# HELP!! Betta Acting weird and we don't know what to do!!!!



## BettaParent89 (Oct 28, 2010)

My boyfriend and I have had Bart for almost 2 years now. I went to change his water today (I try to do this once every week), but today when I was washing his bowl and rocks I noticed that Bart was acting funny in the container I put him, like I always do when I clean his bowl. Bart was tilting to one side of the container and had one of his fins pressed up against his body. He was basically lifeless. So I hurried up and filled his bowl back up with temperate water so he doesn't get shocked from the water change. I put him back in his bowl and he was swimming around to get air and then he just stopped and sunk like a rock to the bottom and has been there ever since. He's never done this before. He occasionally comes back up for air, using both his fins and then sinks back to the bottom and rests on his side. We don't know what to do, or what's happening to our Bart. Can anyone help us out? Thanks.

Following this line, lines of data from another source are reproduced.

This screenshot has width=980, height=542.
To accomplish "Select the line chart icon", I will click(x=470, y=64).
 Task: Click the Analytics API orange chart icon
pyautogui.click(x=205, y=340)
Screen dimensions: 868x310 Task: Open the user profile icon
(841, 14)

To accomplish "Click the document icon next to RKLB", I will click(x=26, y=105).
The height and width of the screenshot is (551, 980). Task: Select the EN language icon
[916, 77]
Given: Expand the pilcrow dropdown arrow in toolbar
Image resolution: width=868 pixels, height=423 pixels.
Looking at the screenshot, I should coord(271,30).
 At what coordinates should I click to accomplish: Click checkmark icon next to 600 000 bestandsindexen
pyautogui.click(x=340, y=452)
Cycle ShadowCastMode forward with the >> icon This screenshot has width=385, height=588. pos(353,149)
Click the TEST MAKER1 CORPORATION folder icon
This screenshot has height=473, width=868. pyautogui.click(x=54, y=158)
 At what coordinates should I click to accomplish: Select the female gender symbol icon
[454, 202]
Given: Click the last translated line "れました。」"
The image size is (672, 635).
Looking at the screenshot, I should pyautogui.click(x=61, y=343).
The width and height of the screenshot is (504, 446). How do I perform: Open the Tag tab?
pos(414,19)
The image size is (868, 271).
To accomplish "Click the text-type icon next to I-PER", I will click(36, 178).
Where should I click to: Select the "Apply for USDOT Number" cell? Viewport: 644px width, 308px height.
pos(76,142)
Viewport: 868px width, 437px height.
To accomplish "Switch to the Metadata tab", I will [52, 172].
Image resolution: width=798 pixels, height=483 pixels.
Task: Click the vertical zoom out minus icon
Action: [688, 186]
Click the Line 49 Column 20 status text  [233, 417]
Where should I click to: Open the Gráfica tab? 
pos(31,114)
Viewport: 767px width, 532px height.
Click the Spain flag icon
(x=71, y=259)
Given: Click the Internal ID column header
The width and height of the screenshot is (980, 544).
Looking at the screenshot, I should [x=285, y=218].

BTW: We have him in an unfiltered regular 1 gallon glass bowl, but every time I change the water I put 7 drops of Aqua Safe by Tetra conditioning treatment (makes tap water safe for fish).


----------



## Adastra (Jun 18, 2010)

Right off the bat, you are unfortunately not changing the water enough. One gallon containers are so small that they really should have 100% water changes every other day. This sounds ridiculous, but fish constantly excrete ammonia through their gills as they breathe. This is sort of like the fish's means of urination. This ammonia quickly builds up and is very toxic--ammonia is often what you smell when you spray glass cleaner and other cleaning products. It's corrosive and very unpleasant. It is likely what is making your betta sick. Bettas are hardy fish compared to a lot of species on the market, but eventually all this ammonia exposure was bound to catch up to him and you are probably seeing the results of his organs being overworked and his gills being damaged for two years, and his immune system is going downhill. 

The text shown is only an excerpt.